*** Available records ***

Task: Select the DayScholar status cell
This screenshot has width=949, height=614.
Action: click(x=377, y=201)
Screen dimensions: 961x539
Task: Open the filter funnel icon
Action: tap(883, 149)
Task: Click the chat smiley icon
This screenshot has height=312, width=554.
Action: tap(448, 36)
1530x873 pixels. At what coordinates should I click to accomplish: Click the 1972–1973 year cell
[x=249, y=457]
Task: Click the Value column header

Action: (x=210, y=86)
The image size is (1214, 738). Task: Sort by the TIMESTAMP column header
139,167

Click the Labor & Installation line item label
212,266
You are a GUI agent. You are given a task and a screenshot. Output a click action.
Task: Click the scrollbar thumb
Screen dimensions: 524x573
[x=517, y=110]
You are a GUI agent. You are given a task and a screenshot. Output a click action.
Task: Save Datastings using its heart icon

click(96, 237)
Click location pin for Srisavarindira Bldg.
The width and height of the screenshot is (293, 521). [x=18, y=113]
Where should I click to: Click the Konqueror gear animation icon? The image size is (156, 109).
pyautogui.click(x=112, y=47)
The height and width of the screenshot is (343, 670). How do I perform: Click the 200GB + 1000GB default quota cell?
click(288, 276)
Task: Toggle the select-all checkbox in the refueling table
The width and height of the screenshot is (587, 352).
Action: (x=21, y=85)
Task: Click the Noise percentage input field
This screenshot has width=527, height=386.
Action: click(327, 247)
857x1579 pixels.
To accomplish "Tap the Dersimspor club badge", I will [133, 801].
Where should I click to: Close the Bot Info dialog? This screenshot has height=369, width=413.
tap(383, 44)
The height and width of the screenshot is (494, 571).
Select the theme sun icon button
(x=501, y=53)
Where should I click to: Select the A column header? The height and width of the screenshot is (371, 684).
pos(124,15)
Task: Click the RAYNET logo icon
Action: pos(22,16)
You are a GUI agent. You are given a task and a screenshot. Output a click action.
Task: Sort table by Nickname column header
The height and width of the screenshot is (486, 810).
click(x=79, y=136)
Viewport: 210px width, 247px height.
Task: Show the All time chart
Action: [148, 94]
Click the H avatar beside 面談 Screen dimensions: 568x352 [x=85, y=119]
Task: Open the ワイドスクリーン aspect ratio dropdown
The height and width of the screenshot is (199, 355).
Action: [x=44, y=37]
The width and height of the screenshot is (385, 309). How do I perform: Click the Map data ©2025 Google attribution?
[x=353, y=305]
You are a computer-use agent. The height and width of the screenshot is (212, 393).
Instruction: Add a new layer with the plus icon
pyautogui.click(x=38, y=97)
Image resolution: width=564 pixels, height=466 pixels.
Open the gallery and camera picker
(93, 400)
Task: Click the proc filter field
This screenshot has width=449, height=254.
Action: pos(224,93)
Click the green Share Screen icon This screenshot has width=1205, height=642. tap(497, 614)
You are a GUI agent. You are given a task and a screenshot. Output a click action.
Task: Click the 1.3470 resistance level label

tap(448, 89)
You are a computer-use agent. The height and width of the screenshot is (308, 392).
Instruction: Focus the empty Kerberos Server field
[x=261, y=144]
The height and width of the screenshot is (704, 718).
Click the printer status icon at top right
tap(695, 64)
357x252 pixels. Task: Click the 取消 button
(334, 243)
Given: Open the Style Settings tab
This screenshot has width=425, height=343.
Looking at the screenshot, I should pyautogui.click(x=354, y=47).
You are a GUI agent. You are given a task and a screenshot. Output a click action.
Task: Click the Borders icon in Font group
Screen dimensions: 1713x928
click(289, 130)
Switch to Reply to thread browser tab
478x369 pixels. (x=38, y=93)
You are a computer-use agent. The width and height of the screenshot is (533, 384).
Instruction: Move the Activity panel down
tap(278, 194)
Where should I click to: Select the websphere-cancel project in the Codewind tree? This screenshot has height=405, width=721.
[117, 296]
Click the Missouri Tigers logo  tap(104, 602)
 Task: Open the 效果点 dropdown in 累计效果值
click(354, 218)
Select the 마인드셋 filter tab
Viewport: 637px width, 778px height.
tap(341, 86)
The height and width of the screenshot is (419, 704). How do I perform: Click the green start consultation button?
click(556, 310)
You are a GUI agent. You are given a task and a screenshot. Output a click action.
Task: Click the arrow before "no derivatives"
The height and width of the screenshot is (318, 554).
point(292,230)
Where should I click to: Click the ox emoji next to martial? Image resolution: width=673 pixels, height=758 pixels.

***

» What the task asks
Sift through the material above and copy the lines that contain the word "table".

» Answer
Task: Toggle the select-all checkbox in the refueling table
Task: Sort table by Nickname column header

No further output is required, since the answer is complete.